• **Written instruction 1**
In the passage on French in Louisiana below, transcribe everything from "Though French is" down to "to speak French.".
• **Written instruction 2**
Translate this sentence from the passage on Cajun language and music into Spanish: "It's hard to decide which is more important to a Cajun: food or music."

The French influence in Louisiana is one of the things that sets the state apart from the rest of the United States. As soon as you get west of Baton Rouge, you can cruise down the Louisiana highways listening to French radio. The accent is sharp and bright with occasional English words thrown in ("On va revenir right back" -- "We'll be right back"), so it is fun to see how much even Anglophones can follow the French story lines.
Though French is spoken by most of the older Cajuns (ages 60 and up), most middle-aged and young Louisianans don't speak the language. This is partially because the knowledge of the French language, from the 1930s on, became associated with a lack of business success or education, and therefore was stigmatized. Today, however, there is a resurgence of pride in being bilingual. French immersion programs are cropping up and people of all ages are learning to speak French.
Cajun French & the Creole Language -- Cajun French is peppered with beautiful old words dating from Louis XIV, unused in France and historically intriguing. Cajun French is not a dialect of the French language, nor are there actual dialects of Cajun French from town to town in southwest Louisiana. However, many words refer to particular items, and certain areas prefer particular words over others: a mosquito can be called a marougouin in one area, a moustique in another, or a cousin elsewhere. Since Cajun French is not a written language (it's only spoken), certain words that were originally mispronounced have become part of the language. Similarly, some English words are part of the language today because when the Acadians first came to Louisiana, there were no such things as pickup trucks, typewriters, and other modern inventions, so the English words are used.
Additionally, the fascinating Creole language is still spoken by many black Louisianans. A compilation of French and African dialects, it is quite different from standard French, though Cajuns and black Creoles can speak and understand both languages.
It's hard to decide which is more important to a Cajun: food or music. In the early days when instruments were scarce, Cajuns held dances to a cappella voices. With roots probably found in medieval France, the strains usually came in the form of a brisk two-step or a waltz. Traditional groups still play mostly acoustic instruments -- a fiddle, an accordion, a triangle, and maybe a guitar.
The best place to hear real Cajun music is on someone's back porch, the time-honored spot for eating some gumbo and listening to several generations of musicians jamming. If you don't have access to a back-porch gathering, there are dance halls with something going on just about every weekend, full of willing dance coaches for newbies. Locals come to dance and socialize (and so should you). And don't be shy, everyone will be watching the really good dancers (and so should you). Talk to the people around you, too. Cajuns love to tell stories and jokes, and do it well.

• **Supplied data**
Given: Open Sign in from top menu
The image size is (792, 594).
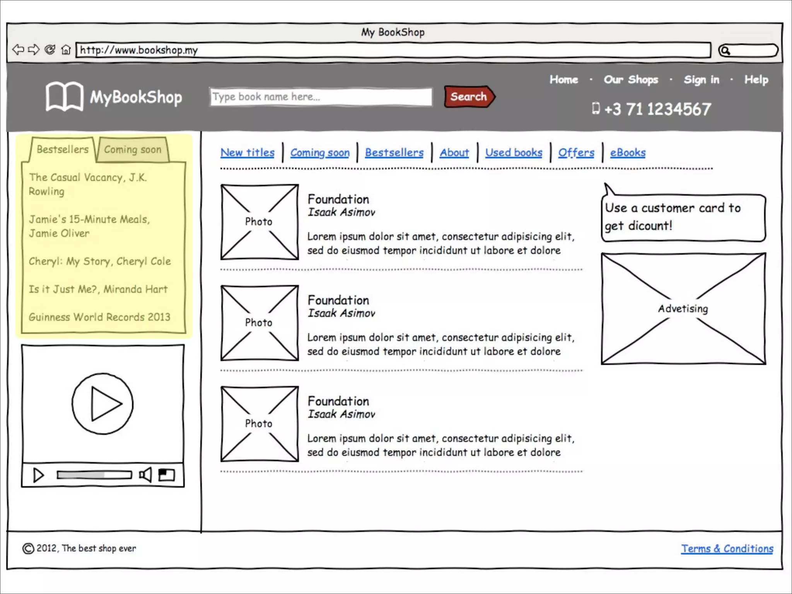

• **Worked solution 1**
Though French is spoken by most of the older Cajuns (ages 60 and up), most middle-aged and young Louisianans don't speak the language. This is partially because the knowledge of the French language, from the 1930s on, became associated with a lack of business success or education, and therefore was stigmatized. Today, however, there is a resurgence of pride in being bilingual. French immersion programs are cropping up and people of all ages are learning to speak French.

• **Worked solution 2**
Es difícil decidir qué es más importante para un cajún: la comida o la música.